**Exercise:**
Nothing but the lines from the one containing "You are a computer-use agent." through the end of the data should be retyped, exactly as they stand, and pictures should not be retyped.

Entries provided section start

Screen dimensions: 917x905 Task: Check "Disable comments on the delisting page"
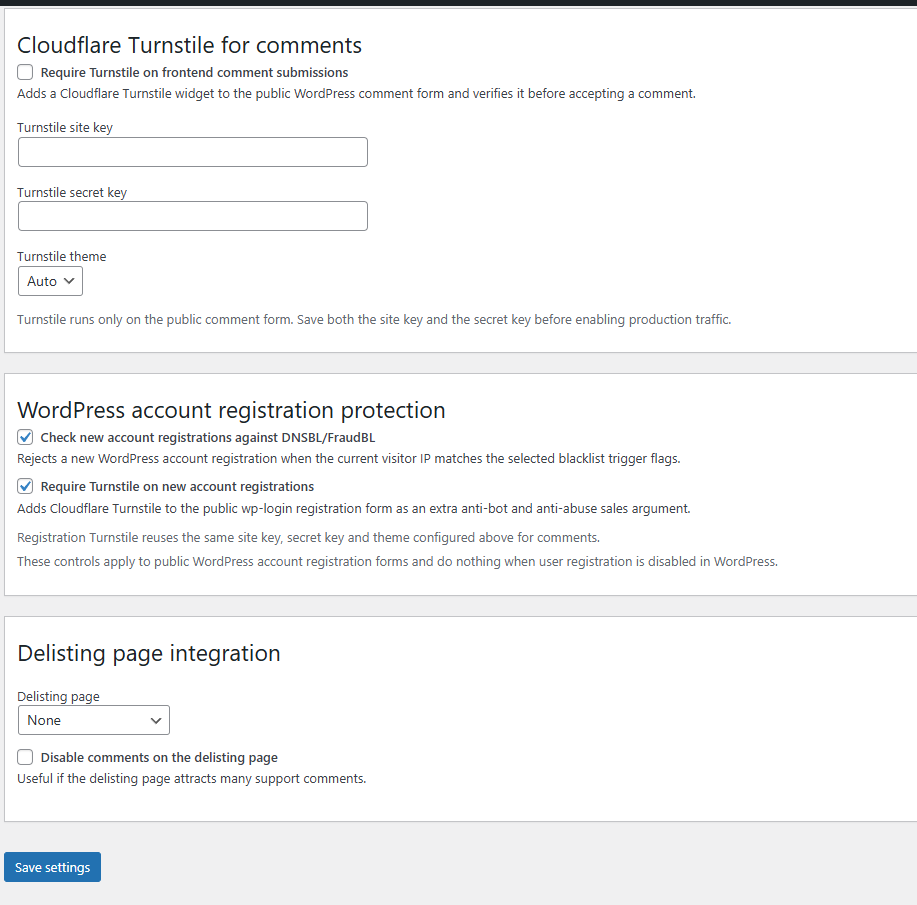click(x=24, y=757)
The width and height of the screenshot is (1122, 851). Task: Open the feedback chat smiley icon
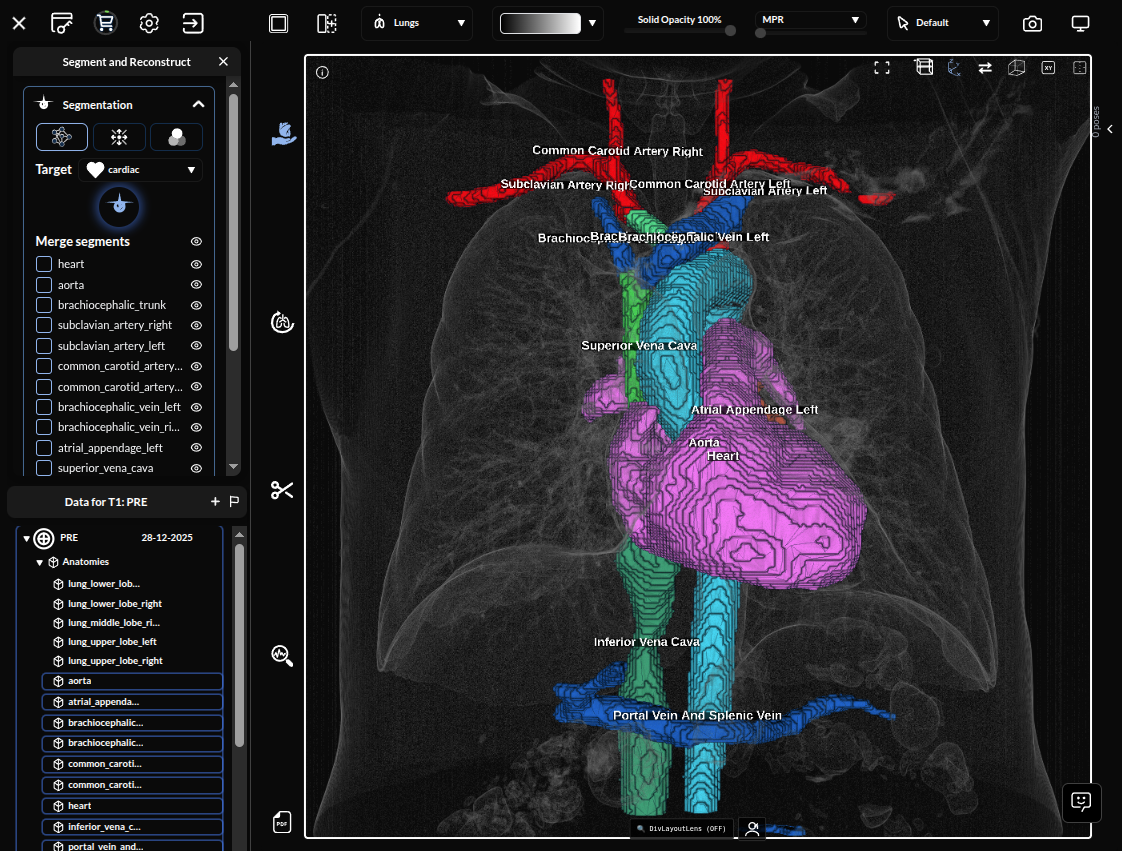[1081, 802]
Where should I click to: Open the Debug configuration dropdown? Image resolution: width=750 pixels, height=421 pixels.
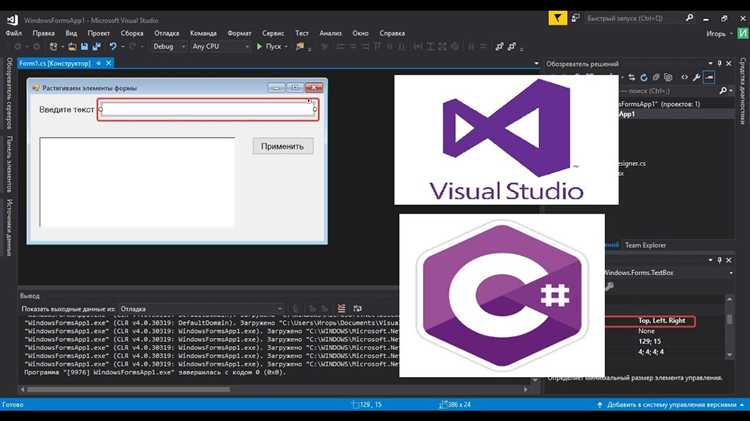(167, 46)
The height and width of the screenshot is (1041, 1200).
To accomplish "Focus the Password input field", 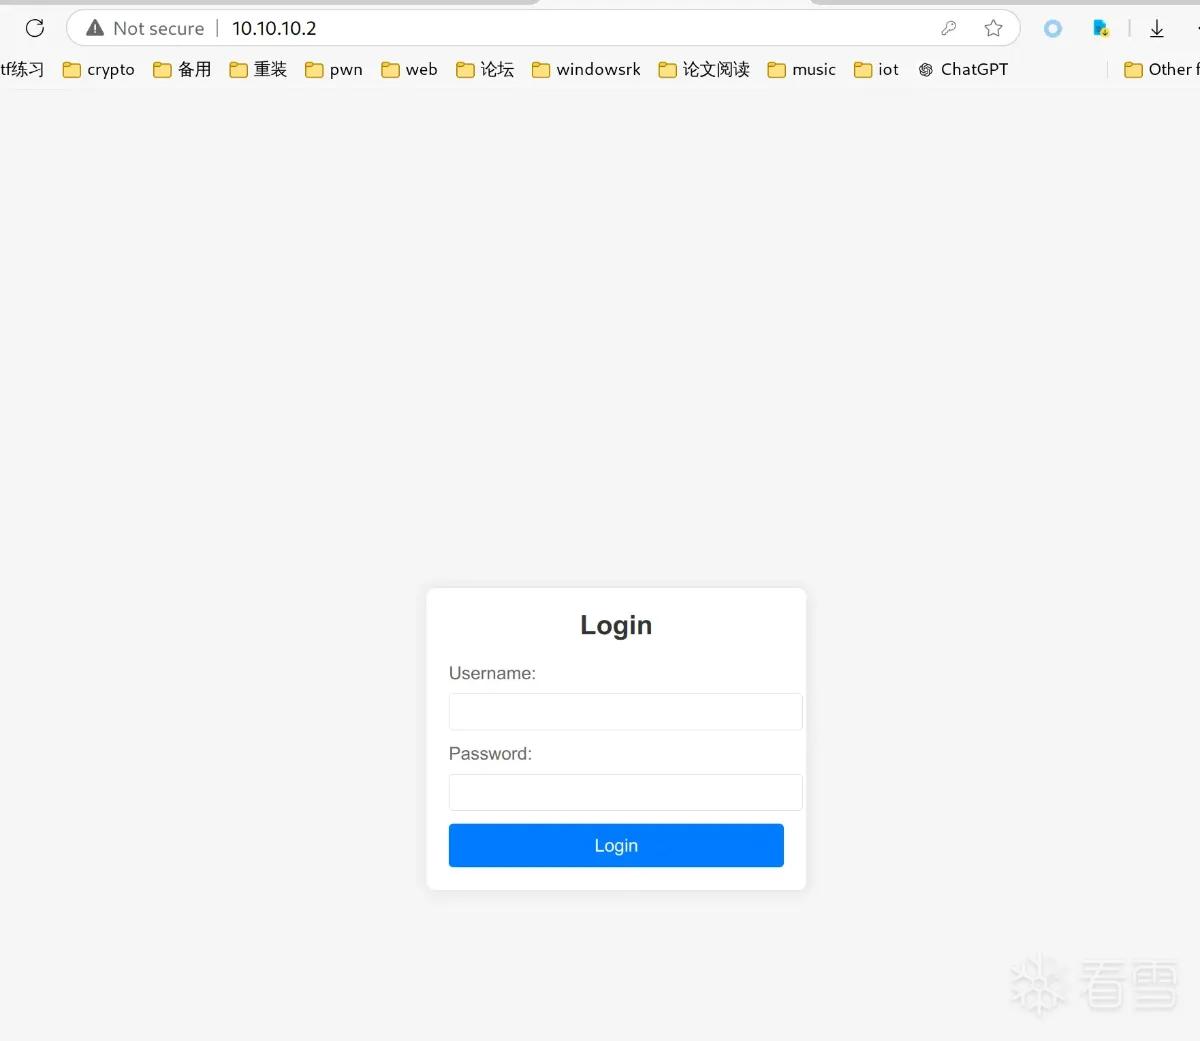I will [626, 792].
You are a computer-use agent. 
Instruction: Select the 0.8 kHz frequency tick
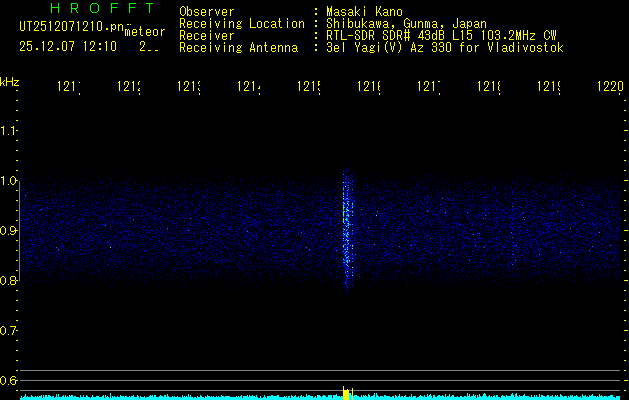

Entries provided section end

**Your response:**
You are a computer-use agent. 
Instruction: Select the 0.8 kHz frequency tick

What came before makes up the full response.